=== Section Start ===
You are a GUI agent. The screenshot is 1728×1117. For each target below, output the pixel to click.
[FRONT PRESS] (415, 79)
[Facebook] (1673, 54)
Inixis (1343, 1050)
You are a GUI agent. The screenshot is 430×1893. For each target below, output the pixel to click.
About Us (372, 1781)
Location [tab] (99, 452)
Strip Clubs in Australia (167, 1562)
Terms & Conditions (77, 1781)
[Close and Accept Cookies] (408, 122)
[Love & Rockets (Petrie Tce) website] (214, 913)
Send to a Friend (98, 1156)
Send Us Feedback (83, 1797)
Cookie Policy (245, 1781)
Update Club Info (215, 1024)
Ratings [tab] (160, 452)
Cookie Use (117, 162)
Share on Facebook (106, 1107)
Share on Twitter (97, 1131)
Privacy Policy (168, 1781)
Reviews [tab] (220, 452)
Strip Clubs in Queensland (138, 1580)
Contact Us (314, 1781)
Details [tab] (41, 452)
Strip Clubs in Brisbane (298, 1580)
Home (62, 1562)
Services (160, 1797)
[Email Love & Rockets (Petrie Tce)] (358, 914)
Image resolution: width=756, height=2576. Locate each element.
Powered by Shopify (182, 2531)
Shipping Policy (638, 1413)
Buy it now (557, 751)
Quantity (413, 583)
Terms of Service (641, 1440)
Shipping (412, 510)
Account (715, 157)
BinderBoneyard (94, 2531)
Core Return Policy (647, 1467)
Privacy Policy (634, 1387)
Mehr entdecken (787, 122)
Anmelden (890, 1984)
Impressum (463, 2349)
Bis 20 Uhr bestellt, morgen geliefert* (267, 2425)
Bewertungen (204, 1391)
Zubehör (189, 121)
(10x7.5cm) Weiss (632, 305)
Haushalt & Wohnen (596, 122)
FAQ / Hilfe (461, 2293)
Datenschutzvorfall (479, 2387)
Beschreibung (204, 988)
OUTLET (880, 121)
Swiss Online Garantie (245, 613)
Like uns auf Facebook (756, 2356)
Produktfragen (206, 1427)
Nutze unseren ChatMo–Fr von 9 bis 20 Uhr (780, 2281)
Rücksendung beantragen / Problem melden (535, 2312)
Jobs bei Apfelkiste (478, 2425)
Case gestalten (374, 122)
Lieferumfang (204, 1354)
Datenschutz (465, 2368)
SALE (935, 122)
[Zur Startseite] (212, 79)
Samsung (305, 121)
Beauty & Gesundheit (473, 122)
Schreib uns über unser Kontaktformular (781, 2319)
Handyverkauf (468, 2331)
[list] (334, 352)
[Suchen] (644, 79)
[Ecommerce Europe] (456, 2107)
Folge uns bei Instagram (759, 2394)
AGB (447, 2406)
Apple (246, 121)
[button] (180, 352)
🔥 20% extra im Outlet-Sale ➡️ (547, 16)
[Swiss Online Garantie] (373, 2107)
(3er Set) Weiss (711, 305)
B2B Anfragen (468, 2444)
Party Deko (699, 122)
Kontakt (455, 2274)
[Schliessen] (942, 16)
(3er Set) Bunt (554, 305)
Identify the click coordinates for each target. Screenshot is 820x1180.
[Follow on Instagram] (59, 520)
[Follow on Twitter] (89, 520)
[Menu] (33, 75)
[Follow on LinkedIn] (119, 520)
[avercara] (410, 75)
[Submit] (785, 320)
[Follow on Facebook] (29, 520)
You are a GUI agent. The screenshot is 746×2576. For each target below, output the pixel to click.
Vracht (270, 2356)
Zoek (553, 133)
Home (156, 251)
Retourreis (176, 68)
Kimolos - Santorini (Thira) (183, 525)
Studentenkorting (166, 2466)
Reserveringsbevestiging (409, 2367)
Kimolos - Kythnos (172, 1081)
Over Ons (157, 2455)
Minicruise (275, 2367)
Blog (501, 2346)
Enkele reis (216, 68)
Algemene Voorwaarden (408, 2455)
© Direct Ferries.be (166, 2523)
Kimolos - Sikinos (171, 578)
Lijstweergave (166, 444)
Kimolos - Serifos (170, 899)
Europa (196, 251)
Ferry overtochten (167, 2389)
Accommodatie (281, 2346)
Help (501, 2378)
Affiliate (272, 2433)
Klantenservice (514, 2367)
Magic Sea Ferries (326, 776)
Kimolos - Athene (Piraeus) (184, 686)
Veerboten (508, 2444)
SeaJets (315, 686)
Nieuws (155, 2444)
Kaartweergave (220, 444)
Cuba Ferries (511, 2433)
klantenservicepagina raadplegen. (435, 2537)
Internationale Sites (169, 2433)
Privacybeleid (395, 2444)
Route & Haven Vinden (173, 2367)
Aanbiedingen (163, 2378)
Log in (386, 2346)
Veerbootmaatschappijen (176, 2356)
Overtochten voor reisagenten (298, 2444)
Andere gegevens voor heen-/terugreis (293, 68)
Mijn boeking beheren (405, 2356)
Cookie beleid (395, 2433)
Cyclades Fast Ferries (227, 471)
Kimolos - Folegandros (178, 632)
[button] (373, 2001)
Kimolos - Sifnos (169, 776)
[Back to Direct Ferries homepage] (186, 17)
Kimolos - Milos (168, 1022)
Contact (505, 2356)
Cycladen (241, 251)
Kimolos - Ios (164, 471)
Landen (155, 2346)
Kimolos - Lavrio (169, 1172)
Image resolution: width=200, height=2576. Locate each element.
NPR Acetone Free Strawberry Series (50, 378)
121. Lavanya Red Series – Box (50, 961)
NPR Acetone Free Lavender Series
=== Section End ===
### ACTIVITY
How many lines of the material above contain the word "height"? Give only the number.

### FINISHED EXERCISE
2